I recently got introduced to the concept of Split Ticketing, where you split up your train journey into multiple segments to reduce the overall cost.
This may seem strange, but it is in part due to reducing the flexibility of your route, and by doing this you can reduce the cost.
This got me thinking, how would you design such a system; there are some currently available, such as Money Saving Experts demo or Split Your Ticket.
Getting from A to B
In order to work out the cheapest route, you need to know the route to begin with. This area of Computer Science is pretty much covered in terms of the basics (although research continues in the areas of optimising large data sets). The front runners are A* and Dijkstra’s algorithm. A* seems the best for us as the dataset (train stations) can be put in a logical order where a heuristic can be easily designed.
A* works by attempting to plot a route between 2 points via intermediate points by calculating a weighting between each point, A* excels because it follows the path of least cost (by utilising a process queue).
The points will be the train stations that can be visited, next we need to work out the weighting heuristic. Things get a bit more interesting though as you can get trains that traverse multiple stations in ‘one leap’ rather than buying tickets per station as well. However this gets handled by A* as the weight would be automatically adjusted and computed.
In real life…
According to the ‘Office of Rail Regulation’ there are currently 2352 stations in the UK, and they conveniently provide a spreadsheet with their names and postcodes. By using Ordance Surveys OpenData project I can for free convert these postcodes into grid references that I can use to easily plot locations and calculate distances.
How much will it cost?
There is not just the factor of cost that needs (or can) be factored in, overall there are several factors to consider:
- Cost of ticket between two stations
- Journey time between stations
- Wait time at each station connection
The first two are fixed costs however the 3rd is dependent on the connecting train, therefore it’s weight would be placed on the n+1 segment of that particular route.
For the purpose and entire concept of split ticketing, the cost of the ticket is the major factor. I feel the weight time then becomes the 2nd most important (no one wants a 8hour wait overnight because the tickets are cheap)

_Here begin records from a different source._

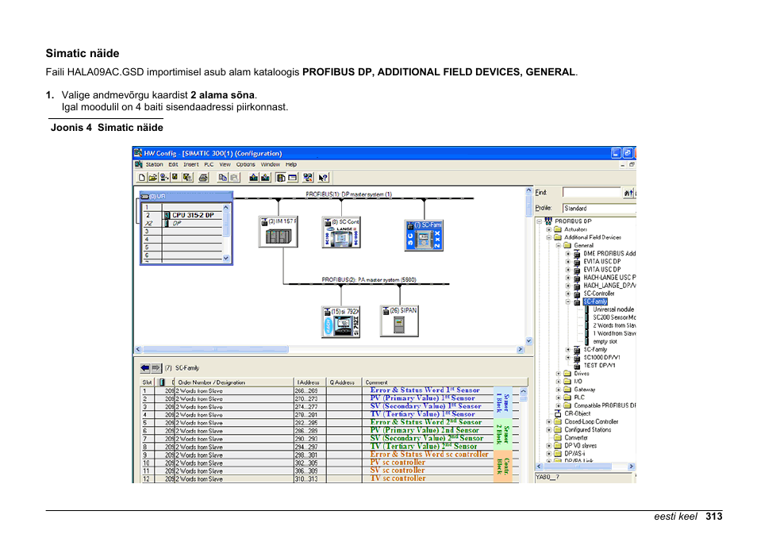Upload station from the connected module

click(265, 177)
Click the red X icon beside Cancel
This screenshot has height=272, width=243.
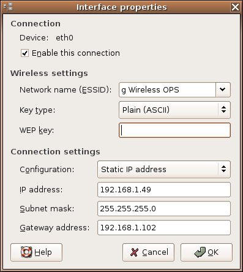[x=134, y=252]
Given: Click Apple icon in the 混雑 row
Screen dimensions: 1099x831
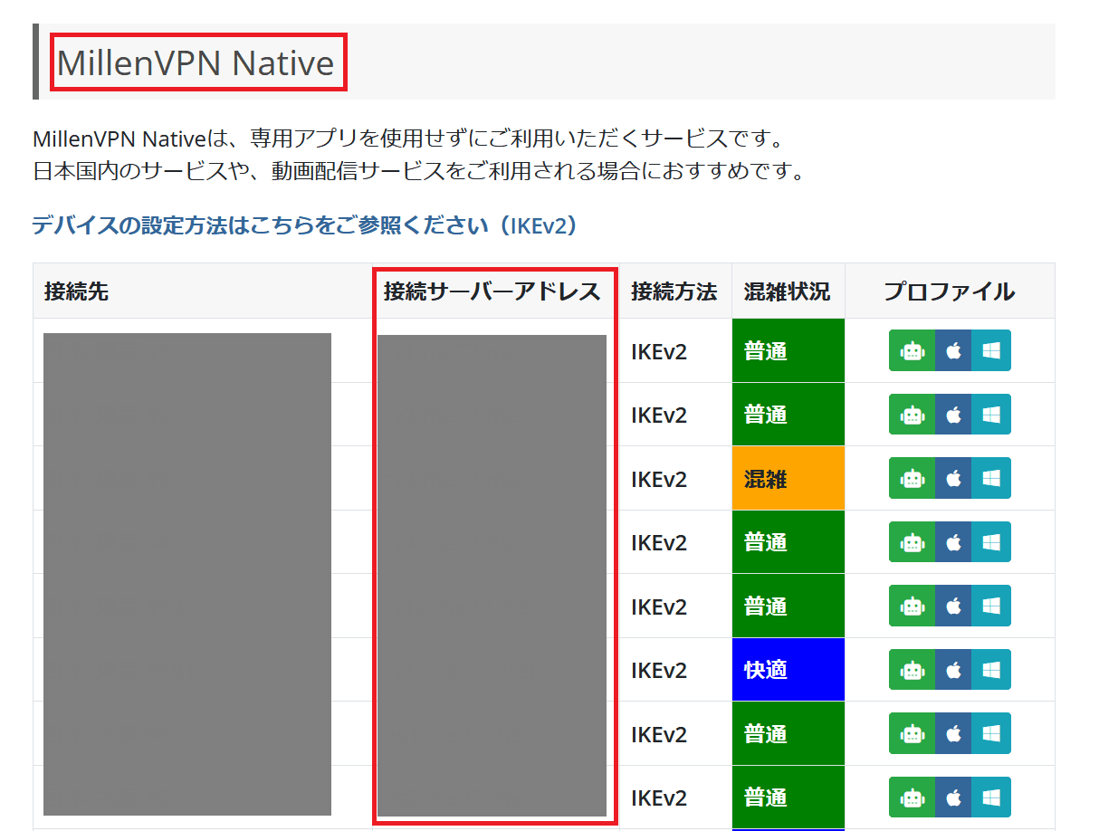Looking at the screenshot, I should 953,478.
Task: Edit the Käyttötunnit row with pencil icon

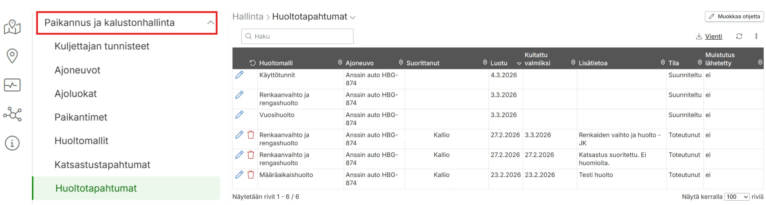Action: pyautogui.click(x=239, y=75)
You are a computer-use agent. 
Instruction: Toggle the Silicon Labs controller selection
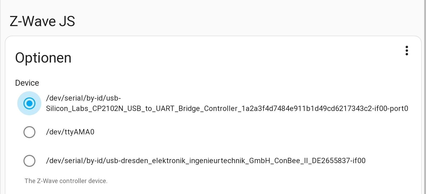tap(29, 103)
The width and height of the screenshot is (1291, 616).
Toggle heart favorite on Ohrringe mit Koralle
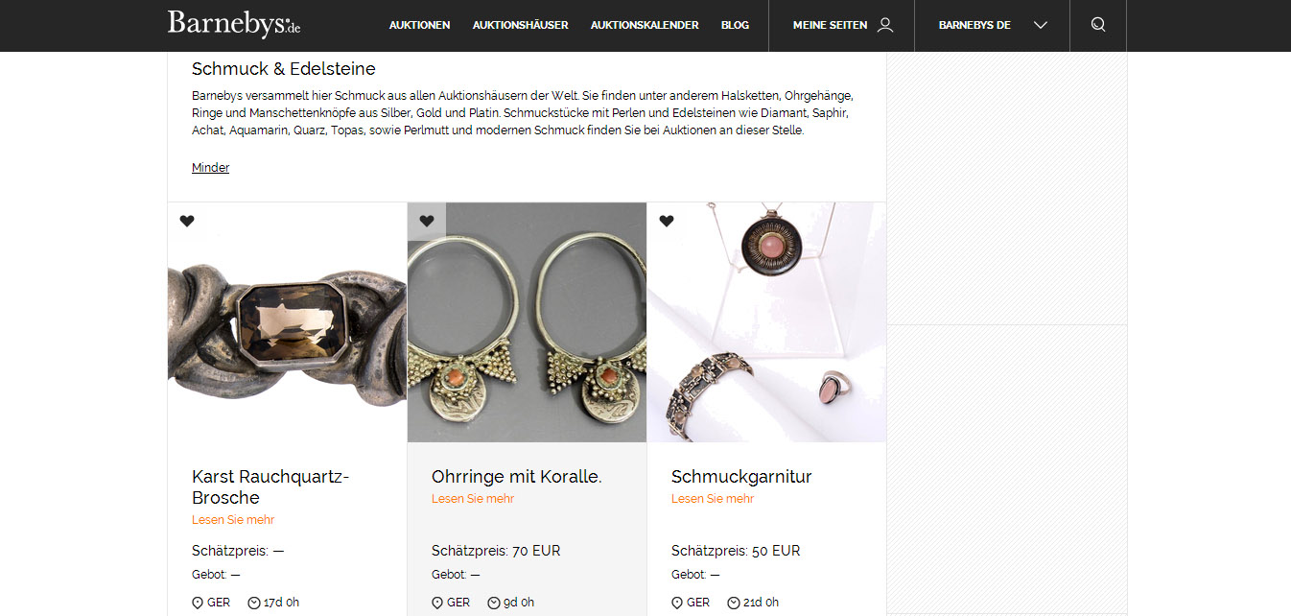pyautogui.click(x=427, y=222)
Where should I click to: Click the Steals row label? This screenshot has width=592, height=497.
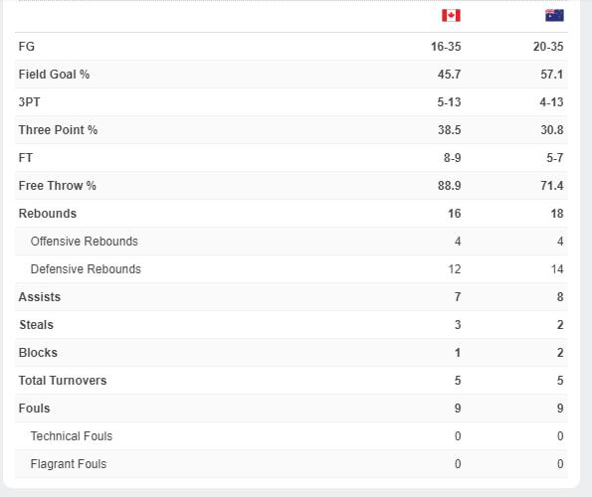pyautogui.click(x=36, y=325)
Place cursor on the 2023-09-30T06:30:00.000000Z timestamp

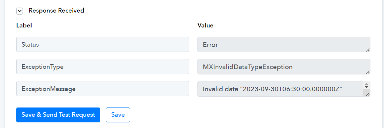coord(291,89)
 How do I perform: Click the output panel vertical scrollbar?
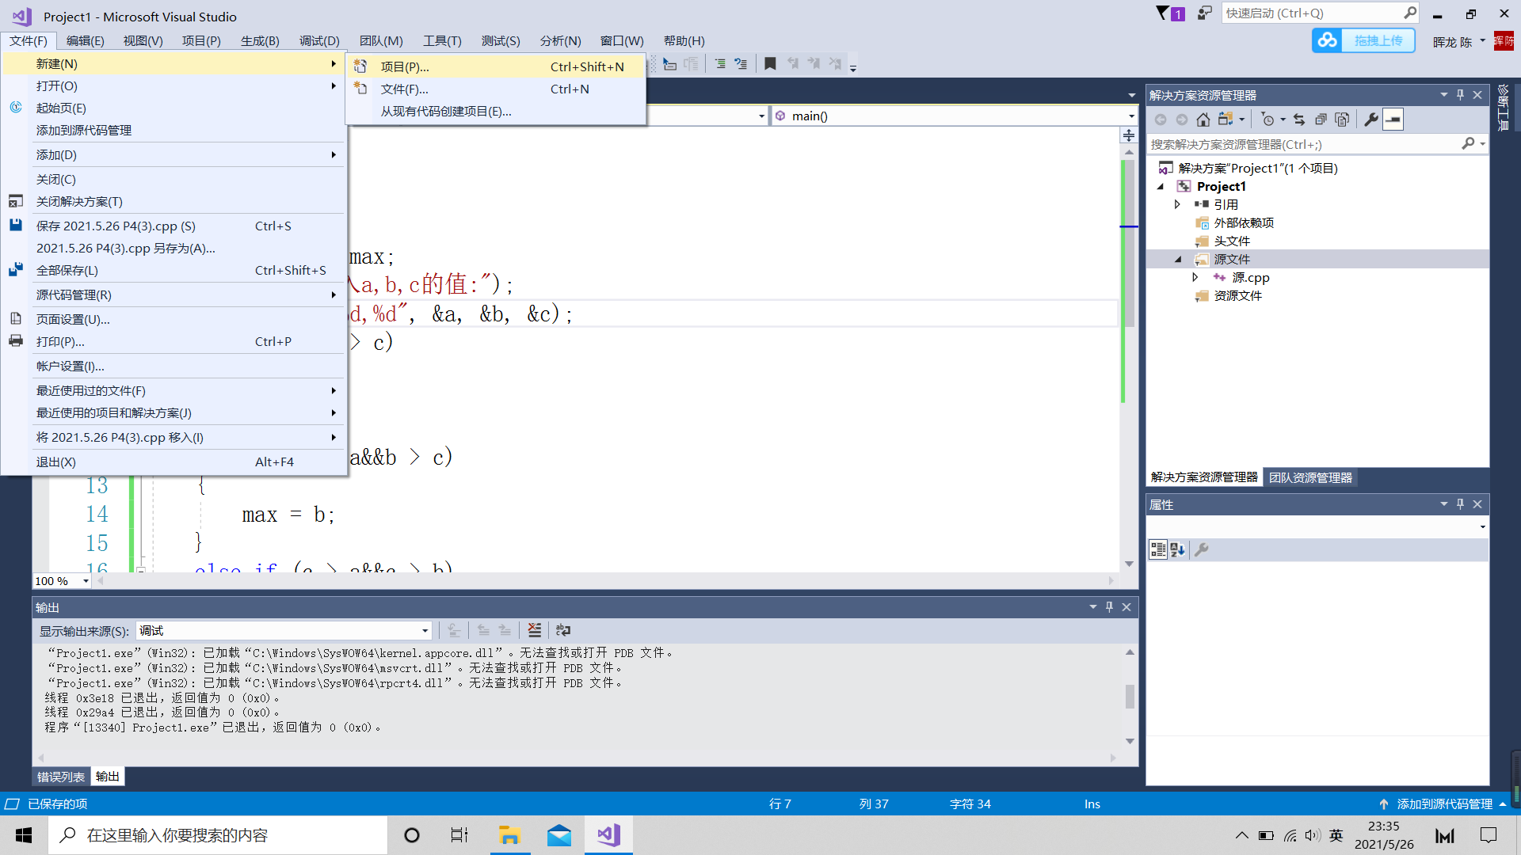tap(1130, 697)

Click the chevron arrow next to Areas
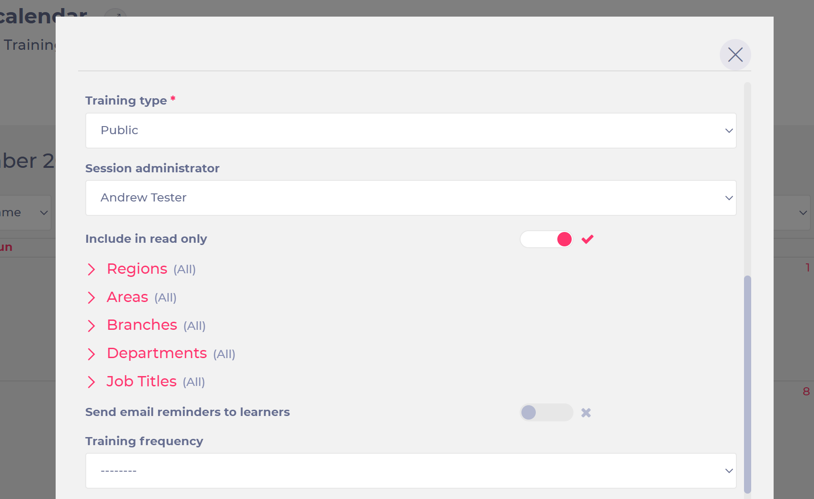(91, 298)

- 60% – Cost of ticket (pounds) between two stations (C) – Lower is better
- 30% – Wait time (minutes) at each station (W) – Lower is better
- 10% – Journey time (minutes) (T) – Lower is better
Hn = 0.6 * Cn * W1 + 0.3 * Wn-1 * W2 + 0.1 * Tn * W3
C = Hf
Hn < C
Putting it all together
The cost of train fairs between stations can be worked out using the open source librailfare API which most train operators use. The journey times, and availability of trains (to work out the wait times at the station) would need to be gathered from the train operators.
All this could be knocked up using ASP.Net, but Azure would seem like a great oppurtunity (parrallel processing anyone!)